=== Selected text ===

Subject: Re: codeconv v3 - kernel code set recoding engine
To: Noriyuki Soda <soda@sra.co.jp>
From: PER4MANCE, J. Dolecek <jdolecek@per4mance.cz>
List: tech-kern
Date: 03/07/2000 19:59:28
Noriyuki Soda wrote:
> FAT of Japanese MS-DOS doesn't support eucJP, only supports SJIS.

But SJIS is code set using two byte codes, right ? How it
was written to the FAT 8.3 entry ?

Hmm, I dimly recall that czech MS-DOS might also used some national
characters. Of course not Unicode :) But I'm not going to handle
those czech specialities - it's all long dead and VFAT is a standard
now.

> FAT (before VFAT age) of Japanese MS-DOS only supports SJIS.
> Yet another surprising thing is that SJIS FAT contains "\" (0x5c) as
> pathname character. (as second byte of kanji).

Hmm.

> The assumption is wrong.
> For example, Japanese console i/o often only requires one directional
> conversion (i.e. for output only). Because input side is covered by
> userland input method. (The input method is typically > 1MB process
> size, and > 5MB dictionary size).

In current implementation, it's equally easy to use the same
codeconv_t for both ways (the structure contains both encode and decode
bits) as making it one-way. I aggree that hardcoding implementation
feature
into interface is a bad thing.

> No.
>         u = codeconv_k2u(cc, k);
>         k = codeconv_u2k(cc, u);
> isn't different from
>         u = codeconv(k2u_cc, k);
>         k = codeconv(u2k_cc, u);
> about type checking.

=== Information provided ===

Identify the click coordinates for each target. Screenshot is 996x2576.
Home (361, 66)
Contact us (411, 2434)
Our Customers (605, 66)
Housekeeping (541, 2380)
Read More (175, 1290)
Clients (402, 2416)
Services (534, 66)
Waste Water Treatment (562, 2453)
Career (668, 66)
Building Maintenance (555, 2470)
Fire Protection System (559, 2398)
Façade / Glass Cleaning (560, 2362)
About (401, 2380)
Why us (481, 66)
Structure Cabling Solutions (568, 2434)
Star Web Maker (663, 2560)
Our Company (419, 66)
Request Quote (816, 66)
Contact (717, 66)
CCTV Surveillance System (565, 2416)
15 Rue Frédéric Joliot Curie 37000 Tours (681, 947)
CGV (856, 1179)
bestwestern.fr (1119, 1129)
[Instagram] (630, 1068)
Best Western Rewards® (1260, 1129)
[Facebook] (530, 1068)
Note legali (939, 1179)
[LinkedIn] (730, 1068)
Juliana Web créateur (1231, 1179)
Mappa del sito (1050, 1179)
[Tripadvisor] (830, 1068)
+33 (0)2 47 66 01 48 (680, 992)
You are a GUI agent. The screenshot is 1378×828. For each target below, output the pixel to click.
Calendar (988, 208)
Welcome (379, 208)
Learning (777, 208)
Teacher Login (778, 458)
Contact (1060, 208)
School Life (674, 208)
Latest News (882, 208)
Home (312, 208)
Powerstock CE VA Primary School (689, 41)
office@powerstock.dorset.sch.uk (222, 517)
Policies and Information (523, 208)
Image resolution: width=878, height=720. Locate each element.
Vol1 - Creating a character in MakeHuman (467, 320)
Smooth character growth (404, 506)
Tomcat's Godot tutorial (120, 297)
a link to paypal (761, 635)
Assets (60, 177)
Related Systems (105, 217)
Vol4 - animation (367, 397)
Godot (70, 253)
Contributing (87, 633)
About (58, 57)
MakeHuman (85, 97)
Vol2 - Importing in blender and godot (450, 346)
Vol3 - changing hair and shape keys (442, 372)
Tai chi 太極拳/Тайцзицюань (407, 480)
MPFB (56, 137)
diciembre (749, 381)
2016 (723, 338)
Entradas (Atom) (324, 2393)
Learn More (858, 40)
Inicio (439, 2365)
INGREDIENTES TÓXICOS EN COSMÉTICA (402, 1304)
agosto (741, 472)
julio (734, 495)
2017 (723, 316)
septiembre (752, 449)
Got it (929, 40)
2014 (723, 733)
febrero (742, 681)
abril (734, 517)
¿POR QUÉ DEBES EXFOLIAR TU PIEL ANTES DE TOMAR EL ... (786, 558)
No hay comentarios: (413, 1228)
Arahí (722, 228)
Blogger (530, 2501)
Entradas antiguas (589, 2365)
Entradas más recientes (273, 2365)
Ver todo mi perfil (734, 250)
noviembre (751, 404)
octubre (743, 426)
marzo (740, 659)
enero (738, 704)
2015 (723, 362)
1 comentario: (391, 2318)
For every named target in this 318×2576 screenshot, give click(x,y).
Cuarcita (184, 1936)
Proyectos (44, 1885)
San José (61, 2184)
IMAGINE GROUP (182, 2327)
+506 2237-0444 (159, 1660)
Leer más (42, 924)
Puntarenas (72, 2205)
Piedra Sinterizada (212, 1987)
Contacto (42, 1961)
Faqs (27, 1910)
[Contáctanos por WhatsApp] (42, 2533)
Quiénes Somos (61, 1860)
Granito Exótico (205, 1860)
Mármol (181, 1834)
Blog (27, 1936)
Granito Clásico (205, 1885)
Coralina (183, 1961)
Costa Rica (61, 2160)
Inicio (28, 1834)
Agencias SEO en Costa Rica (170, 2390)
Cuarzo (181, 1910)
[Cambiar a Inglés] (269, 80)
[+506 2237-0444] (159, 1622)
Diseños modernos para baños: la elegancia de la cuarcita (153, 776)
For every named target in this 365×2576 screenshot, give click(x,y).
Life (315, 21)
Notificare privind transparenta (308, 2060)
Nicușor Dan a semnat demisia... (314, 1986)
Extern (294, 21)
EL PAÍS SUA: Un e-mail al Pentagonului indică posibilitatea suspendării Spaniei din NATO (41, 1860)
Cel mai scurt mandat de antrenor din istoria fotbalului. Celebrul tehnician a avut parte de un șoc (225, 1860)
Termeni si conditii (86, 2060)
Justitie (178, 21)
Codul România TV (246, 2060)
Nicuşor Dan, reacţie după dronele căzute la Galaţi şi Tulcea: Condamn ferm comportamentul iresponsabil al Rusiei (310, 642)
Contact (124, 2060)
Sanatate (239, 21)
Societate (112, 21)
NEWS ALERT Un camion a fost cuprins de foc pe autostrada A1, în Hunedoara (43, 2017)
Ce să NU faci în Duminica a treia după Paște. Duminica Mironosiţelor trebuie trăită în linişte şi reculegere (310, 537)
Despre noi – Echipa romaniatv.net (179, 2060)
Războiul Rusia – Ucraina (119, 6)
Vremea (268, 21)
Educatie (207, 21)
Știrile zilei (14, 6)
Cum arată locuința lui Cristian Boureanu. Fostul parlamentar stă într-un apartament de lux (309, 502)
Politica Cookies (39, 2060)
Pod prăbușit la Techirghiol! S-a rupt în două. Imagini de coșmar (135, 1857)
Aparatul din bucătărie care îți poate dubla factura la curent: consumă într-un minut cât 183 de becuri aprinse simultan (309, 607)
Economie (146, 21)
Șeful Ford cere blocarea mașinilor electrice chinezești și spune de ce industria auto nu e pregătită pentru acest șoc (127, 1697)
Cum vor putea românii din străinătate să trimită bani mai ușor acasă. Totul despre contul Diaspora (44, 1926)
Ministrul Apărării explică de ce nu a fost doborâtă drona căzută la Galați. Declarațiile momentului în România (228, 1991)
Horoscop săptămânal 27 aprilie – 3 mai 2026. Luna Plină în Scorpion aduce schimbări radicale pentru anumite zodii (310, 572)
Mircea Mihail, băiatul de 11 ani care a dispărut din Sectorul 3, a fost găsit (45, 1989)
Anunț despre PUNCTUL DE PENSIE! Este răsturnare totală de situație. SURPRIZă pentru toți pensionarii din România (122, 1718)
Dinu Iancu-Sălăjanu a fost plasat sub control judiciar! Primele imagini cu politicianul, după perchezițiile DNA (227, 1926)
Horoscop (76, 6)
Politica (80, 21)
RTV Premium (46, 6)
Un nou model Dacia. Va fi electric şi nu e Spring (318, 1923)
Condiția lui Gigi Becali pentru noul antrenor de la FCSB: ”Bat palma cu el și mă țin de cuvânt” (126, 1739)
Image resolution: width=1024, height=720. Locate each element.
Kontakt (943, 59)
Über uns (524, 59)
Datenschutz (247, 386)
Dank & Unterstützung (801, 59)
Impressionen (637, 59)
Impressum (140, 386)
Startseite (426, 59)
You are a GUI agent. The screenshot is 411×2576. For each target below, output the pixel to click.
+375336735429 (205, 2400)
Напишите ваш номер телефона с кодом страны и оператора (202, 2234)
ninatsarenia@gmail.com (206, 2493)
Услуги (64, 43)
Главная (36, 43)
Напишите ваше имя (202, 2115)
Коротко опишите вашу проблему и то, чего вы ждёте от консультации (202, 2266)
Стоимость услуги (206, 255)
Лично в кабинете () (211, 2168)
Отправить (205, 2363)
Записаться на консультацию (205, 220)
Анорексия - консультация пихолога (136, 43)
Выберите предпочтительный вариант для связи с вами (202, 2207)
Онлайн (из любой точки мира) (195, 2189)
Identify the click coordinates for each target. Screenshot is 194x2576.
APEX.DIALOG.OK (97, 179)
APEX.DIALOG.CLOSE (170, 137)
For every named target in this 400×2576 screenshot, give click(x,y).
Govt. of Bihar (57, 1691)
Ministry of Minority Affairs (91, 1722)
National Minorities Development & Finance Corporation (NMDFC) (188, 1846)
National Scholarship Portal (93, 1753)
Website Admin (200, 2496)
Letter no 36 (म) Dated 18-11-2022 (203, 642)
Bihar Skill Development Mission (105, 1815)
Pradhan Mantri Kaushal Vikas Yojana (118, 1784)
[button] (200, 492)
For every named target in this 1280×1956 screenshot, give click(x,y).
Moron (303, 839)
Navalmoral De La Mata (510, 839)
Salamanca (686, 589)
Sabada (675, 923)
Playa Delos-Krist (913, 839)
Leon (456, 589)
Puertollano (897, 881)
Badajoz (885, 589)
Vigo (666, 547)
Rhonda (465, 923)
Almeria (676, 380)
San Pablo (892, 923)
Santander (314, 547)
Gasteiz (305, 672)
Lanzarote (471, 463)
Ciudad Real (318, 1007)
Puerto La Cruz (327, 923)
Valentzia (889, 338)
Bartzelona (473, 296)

===

» **Jobs**
a) Summarize the mailing list reply in two sentences.
b) List every character encoding or code set named in the mailing list reply.
The material shown after the mailing list reply is separate from it.

» **Task results**
a) The reply asks how SJIS, a code set using two-byte codes, was written to a FAT 8.3 entry, and says the author won't handle old Czech MS-DOS national characters because VFAT is now a standard. It also says that the current implementation makes using the same codeconv_t both ways as easy as making it one-way, and it agrees that hardcoding an implementation feature into the interface is a bad thing.

b) eucJP, SJIS, Unicode